Je n'avais donc jamais envisagé de raviver cette déconvenue jusqu'à ce que sur l'étal de mon libraire, s'expose en gros caractère le nom associé à celle-ci : Montaigne par Arlette Jouanna.

Exorcisme ? Masochisme ? Je l'ai acheté. Je l'ai lu.

J'ai aimé. J'ai depuis quelques temps déjà l'esprit mieux disposé.

"Viresque acquirit Eundo", Il acquiert des forces au fur et à mesure qu'il avance.

La vie de Montaigne, c'est la vie d'une œuvre. Cent fois sur le métier remet ton ouvrage. Les Essais, livre I, livre II, édition dite de Bordeaux. La vie d'une œuvre. L'œuvre d'une vie. La crainte de l'oubli. Première édition posthume de 1595; puis huit rééditions jusqu'en 1635, peut-être moins intègres celles-là. L'aventure se prolonge jusqu'au XXème siècle au cours duquel un lycéen en arrive à haïr le penseur à la langue obscure qui lui a dérobé ses préoccupations frivoles, ses espoirs d'envol.

La langue de Montaigne, que même certains de ses contemporains avaient trouvé ardue, m'avait fermé au contenu de sa pensée. Je n'avais donc pas entrevu que Montaigne était un homme comme les autres, avec ses interrogations, ses peurs, ses contradictions, ses espoirs, ses joies aussi mais si peu. Je n'avais pas entrevu que Montaigne parlait tout simplement de la vie des hommes, confrontés à leurs congénères et à eux-mêmes surtout, que ce qu'il disait en ces temps où ses contemporains s'entre déchiraient sur des questions de dogme serait encore d'actualité aujourd'hui. Avec la même acuité.

Arlette Jouanna a su m'ouvrir à tout cela. Elle a produit une biographie qui évite l'écueil de la simple chronologie des dates auxquelles se raccrochent des événements. On n'y échappe certes pas, s'agissant du genre de cet ouvrage, mais elle a eu à cœur d'aborder la vie du philosophe avec un canevas plus thématique, de faire le décryptage qui avait rebuté les ardeurs de l'homme en devenir que j'étais. Qui n'est pas devenu si on se réfère à l'idéal de Kipling.

Montaigne rêvait de survivre par ses écrits, sans y croire vraiment. Philosophe pessimiste mais opiniâtre, pragmatique mais influençable, ambivalent mais consensuel, entreprenant mais prudent, humaniste mais individualiste, subjectif mais ouvert à la contradiction, pacifiste sans illusions. Penseur pétri de modération bien inspirée, de modestie mal inspirée, puisque devenu référence parmi les humanistes.

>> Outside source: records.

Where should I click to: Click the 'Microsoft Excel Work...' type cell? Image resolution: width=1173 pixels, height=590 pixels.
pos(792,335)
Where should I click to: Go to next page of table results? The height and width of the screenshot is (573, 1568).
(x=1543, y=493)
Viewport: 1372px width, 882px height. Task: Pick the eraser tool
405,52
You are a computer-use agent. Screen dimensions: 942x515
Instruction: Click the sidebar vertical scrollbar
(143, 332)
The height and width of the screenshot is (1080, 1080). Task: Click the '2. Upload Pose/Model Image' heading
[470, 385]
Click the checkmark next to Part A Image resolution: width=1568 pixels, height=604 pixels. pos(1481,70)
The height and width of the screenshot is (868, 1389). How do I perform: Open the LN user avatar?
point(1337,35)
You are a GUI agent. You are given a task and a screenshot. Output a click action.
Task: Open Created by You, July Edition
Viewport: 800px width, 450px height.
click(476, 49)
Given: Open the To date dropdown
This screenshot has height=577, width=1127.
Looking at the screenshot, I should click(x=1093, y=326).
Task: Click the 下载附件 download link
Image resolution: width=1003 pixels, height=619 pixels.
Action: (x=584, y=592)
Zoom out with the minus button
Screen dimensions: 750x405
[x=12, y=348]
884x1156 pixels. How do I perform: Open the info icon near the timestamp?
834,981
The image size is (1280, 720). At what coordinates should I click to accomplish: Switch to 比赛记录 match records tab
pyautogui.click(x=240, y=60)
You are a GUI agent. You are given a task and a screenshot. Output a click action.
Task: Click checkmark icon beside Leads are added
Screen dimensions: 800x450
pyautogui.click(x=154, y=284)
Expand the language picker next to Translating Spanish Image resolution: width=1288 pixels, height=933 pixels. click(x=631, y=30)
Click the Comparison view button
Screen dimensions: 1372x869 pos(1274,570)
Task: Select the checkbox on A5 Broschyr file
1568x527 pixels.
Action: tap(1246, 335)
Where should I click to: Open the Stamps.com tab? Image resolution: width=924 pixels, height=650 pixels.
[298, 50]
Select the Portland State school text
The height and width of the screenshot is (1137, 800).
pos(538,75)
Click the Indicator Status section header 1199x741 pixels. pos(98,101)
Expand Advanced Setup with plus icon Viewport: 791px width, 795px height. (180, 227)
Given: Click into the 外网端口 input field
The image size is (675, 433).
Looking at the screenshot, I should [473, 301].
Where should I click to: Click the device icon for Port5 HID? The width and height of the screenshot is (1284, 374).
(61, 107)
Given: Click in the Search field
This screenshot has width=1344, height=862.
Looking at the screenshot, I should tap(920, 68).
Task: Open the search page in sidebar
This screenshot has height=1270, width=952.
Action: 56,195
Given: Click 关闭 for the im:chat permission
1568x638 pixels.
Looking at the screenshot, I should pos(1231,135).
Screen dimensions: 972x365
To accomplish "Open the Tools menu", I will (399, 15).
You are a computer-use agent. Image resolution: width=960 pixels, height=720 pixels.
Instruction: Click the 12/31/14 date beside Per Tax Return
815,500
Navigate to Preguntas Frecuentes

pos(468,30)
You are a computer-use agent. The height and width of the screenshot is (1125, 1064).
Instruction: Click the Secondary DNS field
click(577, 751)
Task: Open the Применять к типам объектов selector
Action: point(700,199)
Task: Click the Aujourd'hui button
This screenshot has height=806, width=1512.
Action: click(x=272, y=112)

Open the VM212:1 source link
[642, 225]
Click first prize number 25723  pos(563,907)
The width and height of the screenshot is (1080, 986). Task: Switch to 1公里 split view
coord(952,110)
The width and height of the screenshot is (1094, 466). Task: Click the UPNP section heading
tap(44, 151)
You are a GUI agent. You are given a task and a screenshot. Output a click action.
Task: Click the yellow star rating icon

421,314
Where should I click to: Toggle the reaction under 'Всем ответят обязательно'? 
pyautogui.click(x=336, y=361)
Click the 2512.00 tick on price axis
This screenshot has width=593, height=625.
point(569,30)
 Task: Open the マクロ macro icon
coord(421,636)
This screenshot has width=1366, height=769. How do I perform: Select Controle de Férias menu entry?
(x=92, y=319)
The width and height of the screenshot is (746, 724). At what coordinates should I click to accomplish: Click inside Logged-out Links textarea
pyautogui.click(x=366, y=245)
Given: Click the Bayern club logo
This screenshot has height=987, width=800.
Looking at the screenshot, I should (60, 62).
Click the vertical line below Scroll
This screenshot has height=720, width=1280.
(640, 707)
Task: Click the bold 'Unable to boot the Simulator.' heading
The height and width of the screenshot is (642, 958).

L'utopiste-réaliste avait un grand talent pour la dérobade. Philosophe, il rêvait de voir ses pairs prendre en main la destinée des hommes en lieu et place de politiques ambitieux. Avec une prudence avisée en ces temps de guerre de religion il a laissé planer le doute sur ses convictions, et à son lecteur, qu'il interpelle en préambule de son ouvrage, le soin de décrypter ses raisons et convictions qu'il distillait avec le souci de ne pas heurter, l'obsession d'être aimé : "C'est ici un livre de bonne foi, lecteur. Il t'avertit, dès l'entrée, que je ne m'y suis proposé aucune fin, que domestique et privée. Je n'y ai nulle considération de ton service, ni de ma gloire."

Tout est suggestion chez Montaigne, car "toute certitude révélerait une violence prête à se déchaîner". Nous sommes nés pour butter sur des questions sans réponse. Le doute doit rester le propre de l'homme.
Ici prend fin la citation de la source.